Highlights & Insights¶

Autonomous search paradigm: No predefined workflow; the LLM decides the search trajectory—closer to how humans analyze video.
LVBench 74.2% represents a decisive lead (surpassing prev. SOTA by 13.4 pp).
The multi-granular database design is elegant: text-retrievable and pixel-traceable, balancing efficiency and precision.
Agent behavior pattern analysis provides practical insights for video agent design.
Open-source model DeepSeek-R1 also achieves 68.5%, demonstrating the framework's generality.

Limitations & Future Work¶

Iterative reasoning introduces substantial computational overhead (multiple rounds of LLM + VLM calls).
Heavy dependence on reasoning model capability—weaker models (e.g., GPT-4o) exhibit behavioral collapse.
The tool set is fixed at three types, limiting extensibility (e.g., no dedicated OCR/ASR tools).
Azure content filtering incorrectly flags some benchmark data, causing minor performance loss.

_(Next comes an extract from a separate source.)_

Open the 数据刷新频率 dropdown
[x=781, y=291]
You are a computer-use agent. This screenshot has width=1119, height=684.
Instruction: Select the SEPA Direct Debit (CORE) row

vs. VideoTree / VCA: Fixed tree search strategy → DVD adaptive search; surpasses VCA by 32.9 pp on LVBench.
vs. MR.Video: Previous best agent at 60.8% → DVD at 74.2%; the key difference is that DVD does not prescribe tool ordering.
vs. AdaRETAKE: Visual token compression at 53.3% → DVD at 74.2%; agentic search substantially outperforms compression-based strategies.

Rating¶

Novelty: ⭐⭐⭐⭐ Transfers the Deep Search paradigm to video understanding; agent autonomously orchestrates search workflows.
Experimental Thoroughness: ⭐⭐⭐⭐⭐ Four benchmarks + detailed ablations + behavior pattern analysis.
Writing Quality: ⭐⭐⭐⭐ Method description is clear; behavior analysis is insightful.
Value: ⭐⭐⭐⭐⭐ A new paradigm for long-form video understanding, with decisive performance leads and open-source reproducibility.